Kartic's Musings on Corporate Information and Knowledge Management

August 10, 2015

Big Data Analytics with Hadoop – Case Study

Filed under: SharePoint — kartickapur @ 1:51 am

In my previous post I talked about Big Data at a high level and the merits of extending your BI strategy into Big Data Analytics roadmap. I thought it would be useful to deep dive into case study of Hadoop platform to understand the concept and capability better.

I found a handy example of detailed case study done by Hortonworks for finance sector.

What’s Hadoop?


Hadoop is an open source platform where key technology powerhouses contribute to enhance the capabilities, each bringing their unique use cases.

Following companies contribute to Hadoop open source technology:

  • Microsoft
  • SAP
  • Teradata
  • Yahoo
  • Facebook
  • Twitter
  • LinkedIn
  • Many more

Use cases and data types across industries


Given below are the use cases and data types that can be captured in the big data landscape:


Data architecture with apache hadoop on windows

Reference: Hortonworks 2014, ‘Modern Data Architecture for financial services with Apache Hadoop on Windows’, The journey to a financial services data lake.

Business case

High level business case category:

  • maximise opportunity
  • minimise risk
  • better serve customers
  • enhance financial management
  • develop innovative new business model
  • keep pace with competition

Data sources:

  • web and connected devices
  • social media
  • Partners
  • CRM systems
  • Marketing and advertising databases
  • Order management systems

Challenge with existing Data warehouse and BI architecture:

  • Exponential growth – 2.8ZB in 2012 to 40ZB (2020 estimated).
  • Varied nature – incoming data can have little or no stucture or structure that changes too frequently for reliable schema creation at time of ingest.
  • Value at High Volumes – incoming data can have little or no value as individual or small groups of records but with high volumes and longer historical perspective, data can be inspected for pattern and used for advanced analytic applications.

What gaps does Hadoop fill

Technology (high level)

  • Apache Hadoop collects and manage diverse volumes of unstructured and semi-structured data alongside traditional repositories like the enterprise data warehouse
  • Hadoop also fulfils the vision of enterprise-wide repository for big data or frequently known as ‘data lake’. This provides scalable and flexible storage system that can accept data in any format.
  • Application framework that allows different types of processing workloads to interact with a common pool of storage data.

Business (high level)

  • New efficiencies: through significantly lower cost of storage and the optimisation of data processing workloads such as data transformation and integration.
  • New Opportunities: through accelerated analytical applications, able to access all enterprise data in both batch and real-time modes.
  • New insights: through allowing data from traditional and emerging data sources to be retained, combined and mined in new and unforseen ways.

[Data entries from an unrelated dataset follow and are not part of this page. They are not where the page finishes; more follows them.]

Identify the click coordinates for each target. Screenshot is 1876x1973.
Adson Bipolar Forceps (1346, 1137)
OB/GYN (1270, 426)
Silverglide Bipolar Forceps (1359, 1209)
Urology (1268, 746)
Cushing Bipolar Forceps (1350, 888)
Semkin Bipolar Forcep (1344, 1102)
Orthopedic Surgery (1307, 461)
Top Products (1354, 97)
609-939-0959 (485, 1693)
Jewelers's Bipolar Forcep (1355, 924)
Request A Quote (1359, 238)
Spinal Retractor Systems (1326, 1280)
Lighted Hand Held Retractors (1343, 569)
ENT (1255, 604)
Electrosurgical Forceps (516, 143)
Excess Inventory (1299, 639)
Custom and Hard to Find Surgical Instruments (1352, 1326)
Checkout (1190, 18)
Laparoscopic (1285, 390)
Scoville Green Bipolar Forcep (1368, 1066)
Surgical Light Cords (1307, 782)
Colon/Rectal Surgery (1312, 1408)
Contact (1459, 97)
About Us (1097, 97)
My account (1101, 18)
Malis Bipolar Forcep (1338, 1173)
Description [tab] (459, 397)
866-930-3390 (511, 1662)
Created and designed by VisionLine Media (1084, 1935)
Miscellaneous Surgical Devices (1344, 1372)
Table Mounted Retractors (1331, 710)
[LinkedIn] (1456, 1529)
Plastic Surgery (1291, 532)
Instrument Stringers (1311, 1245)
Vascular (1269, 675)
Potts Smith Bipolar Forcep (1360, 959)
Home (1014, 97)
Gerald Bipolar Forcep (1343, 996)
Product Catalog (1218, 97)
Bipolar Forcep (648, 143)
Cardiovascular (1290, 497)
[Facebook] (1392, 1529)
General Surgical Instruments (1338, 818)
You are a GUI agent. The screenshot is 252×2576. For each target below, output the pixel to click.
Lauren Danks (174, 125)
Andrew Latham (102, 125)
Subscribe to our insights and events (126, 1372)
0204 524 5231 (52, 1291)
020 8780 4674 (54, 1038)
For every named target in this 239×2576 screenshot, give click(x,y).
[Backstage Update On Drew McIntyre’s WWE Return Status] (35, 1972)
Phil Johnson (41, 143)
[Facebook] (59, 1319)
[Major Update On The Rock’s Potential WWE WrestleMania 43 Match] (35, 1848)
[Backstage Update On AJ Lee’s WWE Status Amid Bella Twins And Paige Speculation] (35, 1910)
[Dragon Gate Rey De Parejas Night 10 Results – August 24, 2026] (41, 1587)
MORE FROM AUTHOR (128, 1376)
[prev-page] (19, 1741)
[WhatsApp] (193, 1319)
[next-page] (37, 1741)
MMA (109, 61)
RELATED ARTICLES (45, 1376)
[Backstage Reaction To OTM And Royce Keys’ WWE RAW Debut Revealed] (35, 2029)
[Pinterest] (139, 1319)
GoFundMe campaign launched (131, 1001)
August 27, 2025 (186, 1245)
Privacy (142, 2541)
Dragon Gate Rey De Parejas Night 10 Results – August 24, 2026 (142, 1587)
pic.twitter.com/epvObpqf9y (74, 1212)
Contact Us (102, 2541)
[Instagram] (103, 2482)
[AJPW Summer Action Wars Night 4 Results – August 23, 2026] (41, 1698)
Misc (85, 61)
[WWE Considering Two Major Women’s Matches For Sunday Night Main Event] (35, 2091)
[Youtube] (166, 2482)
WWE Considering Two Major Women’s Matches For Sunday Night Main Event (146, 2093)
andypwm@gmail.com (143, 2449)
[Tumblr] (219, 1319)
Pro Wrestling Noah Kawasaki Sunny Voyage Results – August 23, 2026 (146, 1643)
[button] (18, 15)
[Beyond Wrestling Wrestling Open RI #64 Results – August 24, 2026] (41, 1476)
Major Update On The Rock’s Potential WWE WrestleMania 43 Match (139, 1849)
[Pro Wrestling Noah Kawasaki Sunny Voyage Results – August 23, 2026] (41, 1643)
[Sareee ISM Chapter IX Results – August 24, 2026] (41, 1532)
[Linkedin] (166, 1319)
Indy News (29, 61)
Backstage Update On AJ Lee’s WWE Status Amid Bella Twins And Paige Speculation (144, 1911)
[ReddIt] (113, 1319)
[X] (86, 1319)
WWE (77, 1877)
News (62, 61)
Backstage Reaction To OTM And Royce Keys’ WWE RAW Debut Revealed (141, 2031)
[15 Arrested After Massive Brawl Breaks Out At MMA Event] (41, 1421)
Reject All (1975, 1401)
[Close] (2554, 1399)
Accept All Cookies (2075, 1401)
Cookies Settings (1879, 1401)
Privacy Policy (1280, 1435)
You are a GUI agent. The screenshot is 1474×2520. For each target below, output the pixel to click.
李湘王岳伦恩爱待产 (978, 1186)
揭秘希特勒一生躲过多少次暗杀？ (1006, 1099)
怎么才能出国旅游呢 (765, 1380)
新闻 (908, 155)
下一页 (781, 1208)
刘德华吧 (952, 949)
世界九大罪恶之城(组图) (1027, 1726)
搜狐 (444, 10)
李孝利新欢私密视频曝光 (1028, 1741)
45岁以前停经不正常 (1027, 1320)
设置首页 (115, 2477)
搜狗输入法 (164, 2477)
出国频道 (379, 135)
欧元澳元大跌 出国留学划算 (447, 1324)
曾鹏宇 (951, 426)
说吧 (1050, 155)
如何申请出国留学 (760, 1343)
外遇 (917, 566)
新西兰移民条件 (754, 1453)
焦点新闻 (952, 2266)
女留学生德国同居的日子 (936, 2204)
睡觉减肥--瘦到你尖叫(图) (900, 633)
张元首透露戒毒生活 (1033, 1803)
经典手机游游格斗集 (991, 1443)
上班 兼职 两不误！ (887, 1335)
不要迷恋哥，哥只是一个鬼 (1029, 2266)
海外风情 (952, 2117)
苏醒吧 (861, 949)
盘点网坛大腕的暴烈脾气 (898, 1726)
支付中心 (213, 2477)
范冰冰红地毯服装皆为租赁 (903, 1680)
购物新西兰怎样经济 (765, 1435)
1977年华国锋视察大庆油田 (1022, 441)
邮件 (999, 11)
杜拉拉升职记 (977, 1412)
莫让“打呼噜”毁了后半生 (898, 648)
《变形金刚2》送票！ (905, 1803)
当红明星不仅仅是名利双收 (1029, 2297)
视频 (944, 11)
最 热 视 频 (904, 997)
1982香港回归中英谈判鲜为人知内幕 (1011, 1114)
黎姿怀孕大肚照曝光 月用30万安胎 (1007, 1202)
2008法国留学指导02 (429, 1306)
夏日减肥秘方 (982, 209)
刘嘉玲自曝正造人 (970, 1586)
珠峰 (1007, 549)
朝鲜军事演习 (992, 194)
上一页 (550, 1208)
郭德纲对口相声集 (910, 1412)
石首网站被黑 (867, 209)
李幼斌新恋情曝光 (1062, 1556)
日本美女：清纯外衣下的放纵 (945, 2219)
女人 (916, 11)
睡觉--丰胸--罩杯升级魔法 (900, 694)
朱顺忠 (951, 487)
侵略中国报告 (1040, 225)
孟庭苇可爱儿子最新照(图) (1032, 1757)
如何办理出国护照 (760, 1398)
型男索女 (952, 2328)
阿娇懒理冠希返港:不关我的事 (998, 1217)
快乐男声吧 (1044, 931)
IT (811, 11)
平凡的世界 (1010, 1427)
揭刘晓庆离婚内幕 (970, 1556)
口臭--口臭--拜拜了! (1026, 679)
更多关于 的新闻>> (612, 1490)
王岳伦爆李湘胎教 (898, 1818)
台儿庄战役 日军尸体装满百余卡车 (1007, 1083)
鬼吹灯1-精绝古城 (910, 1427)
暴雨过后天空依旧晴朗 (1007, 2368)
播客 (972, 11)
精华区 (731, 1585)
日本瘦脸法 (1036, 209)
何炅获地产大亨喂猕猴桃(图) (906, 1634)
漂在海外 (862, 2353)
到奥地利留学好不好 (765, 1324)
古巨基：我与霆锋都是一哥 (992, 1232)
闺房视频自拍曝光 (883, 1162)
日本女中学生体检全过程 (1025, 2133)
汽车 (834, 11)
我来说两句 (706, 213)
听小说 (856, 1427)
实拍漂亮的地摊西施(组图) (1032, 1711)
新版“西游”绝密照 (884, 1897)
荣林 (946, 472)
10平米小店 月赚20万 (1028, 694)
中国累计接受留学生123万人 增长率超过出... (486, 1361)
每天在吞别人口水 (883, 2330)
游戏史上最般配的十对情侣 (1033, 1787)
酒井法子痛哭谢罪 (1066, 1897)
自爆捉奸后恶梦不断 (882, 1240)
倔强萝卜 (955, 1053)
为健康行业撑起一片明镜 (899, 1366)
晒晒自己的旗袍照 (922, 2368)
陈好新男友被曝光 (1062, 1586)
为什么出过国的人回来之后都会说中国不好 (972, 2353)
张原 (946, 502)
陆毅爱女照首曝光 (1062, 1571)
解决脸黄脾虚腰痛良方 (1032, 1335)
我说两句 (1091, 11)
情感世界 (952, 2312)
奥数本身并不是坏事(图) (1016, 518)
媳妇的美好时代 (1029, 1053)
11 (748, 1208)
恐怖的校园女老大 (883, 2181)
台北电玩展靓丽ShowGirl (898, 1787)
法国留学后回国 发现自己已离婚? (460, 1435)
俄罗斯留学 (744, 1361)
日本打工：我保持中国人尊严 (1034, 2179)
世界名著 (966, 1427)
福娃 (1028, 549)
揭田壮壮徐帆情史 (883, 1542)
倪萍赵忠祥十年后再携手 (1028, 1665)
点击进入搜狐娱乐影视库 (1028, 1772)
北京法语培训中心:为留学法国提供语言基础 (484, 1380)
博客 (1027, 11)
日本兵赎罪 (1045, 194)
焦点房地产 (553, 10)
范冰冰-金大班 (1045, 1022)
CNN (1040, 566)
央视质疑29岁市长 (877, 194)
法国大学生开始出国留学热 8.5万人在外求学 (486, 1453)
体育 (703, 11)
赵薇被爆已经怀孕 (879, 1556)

Modern Architecture with Apache Hadoop Integrated into existing data systems:


New opportunity for Analytics

  • Schema on read – unlike data warehouse where data is transformed into specified schema when it is loaded into the warehouse requiring schema on write, Hadoop empowers users to store data in its raw format. Analysts can then create a schema to suit the needs of their application or analysis at the time of use.
    • Example: combine CRM data with clickstream data (server logs from web site, sentiment data from social media etc.). It is hard to format data and structure it at the time of entry. With hadoop, structure or make sense during read:
  • Multi-use, multi workload data processing – multi access methods like batch, real-time, streaming, in-memory etc, allow analysts to transform and view data in multiple ways (across various schemas).
    • For example, credit issuer may choose to run an advanced fraud prevention application against incoming transactions in real-time, and run a series of batch reporting and analysis processes overnight – both these can happen on a single cluster of shared resources and single versions of data using hadoop.

 New Opportunities for Data Architecture

  • Lower cost of storage – compared to SANs (high end storage area networks), hadoop allows the user to reduce CAPEX (capital expenditure) because it runs on commodity hardware and also because it allows users to invest in “just enough” hardware to meet immediate needs and easily expand later as needs grow.
  • Data warehouse workload optimisation – as compared to traditional Enterprise Data Warehouse (EDW), the ETL function (which is lower value computing workload) can be offloaded to hadoop, wherein data is extracted and transformed on the hadoop cluster and the result are loaded into the data warehouse.

  Hadoop Enterprise Capabilities


  • Data management – store and process vast quantities of data in a scale-out storage layer.
    • HDFS provides Hadoop’s efficient scale-out storage layer. Yarn enables hadoop to serve broad enterprise use cases, allowing wide variety of data access methods to operate on data stored in hadoop.
  • Data access – Access and interact with data in a wide variety of ways – spanning batch, interactive, streaming and real-time use cases
    • Apache hive offers direct data connections ot microsoft excel and power BI.
  • Data Governance and Integration – Quickly and easily load data, and mange it according to policy.
    • Apache falcon provides policy based workflows for governance.
    • Apache flume and sqoop enable easy data ingestion as do the NFS and WebHDFS interfaces to HDFS.
  • Security – Address requirement of authentication, authorisation, accounting and data protection.
    • Security is provided at every layer Hadoop stack from HDFS to Yarn to Hive.
  • Operations – Provision, manage, monitor and operate Hadoop clusters at scale.
    • Apache Ambari offers the necessary interface and APIs to provision, manage and monitor Hadoop clusters and integrate with other management console software’s.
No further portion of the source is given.